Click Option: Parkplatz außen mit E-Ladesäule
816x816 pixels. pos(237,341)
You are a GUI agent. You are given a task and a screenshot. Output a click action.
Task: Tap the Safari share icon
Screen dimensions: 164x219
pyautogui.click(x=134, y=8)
————
__GIVEN TASK__: Render every line of the entries above as a JSON list of strings, one string per line, with blank lines omitted.

__FULL ANSWER__:
[
  "Click Option: Parkplatz außen mit E-Ladesäule",
  "816x816 pixels. pos(237,341)",
  "You are a GUI agent. You are given a task and a screenshot. Output a click action.",
  "Task: Tap the Safari share icon",
  "Screen dimensions: 164x219",
  "pyautogui.click(x=134, y=8)"
]